Unhindered access of the ombudsperson, to persons deprived of their liberty, is also an important principle. The ombudsperson should be able also to interview officials of administrative authorities and, possibly, should have certain limited powers of investigation.

In view of the need that the executive  follows principles of good administration, It is important to empower the ombudsperson to intervene, not only when irregularities occur, but also when such principles are disregarded.  More specifically, he should have the power to intervene when administrative bodies exhibit humiliating behaviour towards citizens, when their work lacks objectivity and impartiality, and also when their process of dealing with complaints, is flagrantly slow.

In this respect, the European Code of Good Administrative Behaviour of the European Ombudsman can be a source for inspiration.

In recent years, new instruments have contributed to the codification of good administration, both in the EU and in the Council of Europe.

The ECHR case-law has developed a number of important principles and procedural requirements based on Article 6 and other Articles of the European Convention on Human Rights which emphasise the right to good administration. National legislation and case law have also confirmed this development. Good administration is recognised as a legal principle and even as a right, in many contexts.

The Venice Commission recommends that the powers of the Ombudsman should include the possibility of applying to the Constitutional Court of the country for a judgment on questions concerning the constitutionality of laws and regulations, or administrative acts that raise issues affecting human rights and freedoms. The Ombudsman should be able to do so of his/her own motion, or after a complaint submitted to the institution.

However, this mechanism cannot replace the right to direct access to the Court, by persons having a legitimate interest. Therefore, the Venice Commission sees an advantage in combining indirect access, with direct access.

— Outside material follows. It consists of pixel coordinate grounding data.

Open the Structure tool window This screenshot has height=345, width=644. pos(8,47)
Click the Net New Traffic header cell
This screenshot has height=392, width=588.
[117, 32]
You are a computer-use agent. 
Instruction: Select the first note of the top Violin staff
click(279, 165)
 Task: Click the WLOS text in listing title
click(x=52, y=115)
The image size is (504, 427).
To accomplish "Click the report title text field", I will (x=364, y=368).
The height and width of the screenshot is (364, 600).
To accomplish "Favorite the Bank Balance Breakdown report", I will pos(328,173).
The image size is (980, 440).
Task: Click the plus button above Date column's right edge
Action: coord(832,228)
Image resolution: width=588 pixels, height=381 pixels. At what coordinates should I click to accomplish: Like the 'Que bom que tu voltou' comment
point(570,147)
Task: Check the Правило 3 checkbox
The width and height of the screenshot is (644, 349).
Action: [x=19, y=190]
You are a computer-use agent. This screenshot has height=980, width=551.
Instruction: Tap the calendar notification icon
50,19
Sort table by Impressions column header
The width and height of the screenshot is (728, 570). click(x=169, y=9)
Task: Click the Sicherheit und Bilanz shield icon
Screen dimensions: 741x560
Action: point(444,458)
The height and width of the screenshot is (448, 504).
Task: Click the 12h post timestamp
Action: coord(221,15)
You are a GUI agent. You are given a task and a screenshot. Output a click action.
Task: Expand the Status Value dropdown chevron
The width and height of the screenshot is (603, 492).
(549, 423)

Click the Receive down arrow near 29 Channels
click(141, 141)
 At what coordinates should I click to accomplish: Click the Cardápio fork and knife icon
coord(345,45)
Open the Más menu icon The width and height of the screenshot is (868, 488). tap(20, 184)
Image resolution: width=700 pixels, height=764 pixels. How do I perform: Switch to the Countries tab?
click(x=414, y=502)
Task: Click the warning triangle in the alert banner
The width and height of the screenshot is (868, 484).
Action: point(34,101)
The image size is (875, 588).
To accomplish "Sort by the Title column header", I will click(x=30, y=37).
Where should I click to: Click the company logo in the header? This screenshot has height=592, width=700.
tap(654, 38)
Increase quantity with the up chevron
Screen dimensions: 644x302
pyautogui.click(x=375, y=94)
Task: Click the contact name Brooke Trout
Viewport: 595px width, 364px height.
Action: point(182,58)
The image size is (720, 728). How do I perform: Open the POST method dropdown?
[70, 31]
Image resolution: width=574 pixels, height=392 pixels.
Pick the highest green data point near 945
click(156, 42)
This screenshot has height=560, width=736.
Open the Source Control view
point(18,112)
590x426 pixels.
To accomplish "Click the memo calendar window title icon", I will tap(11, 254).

A well-functioning Ombudsman institution informs the citizens of what they should expect from a democratic state, and mainly that citizens have the right to expect an open, fair and accountable public administration.

There is no doubt that the Venice Commission΄s principles will guide and support the proper functioning of ombudsman institutions, whose role contributes significantly to the promotion of  good administration and society’s wellbeing, thus strengthening Democracy, the Rule of Law and Human Rights.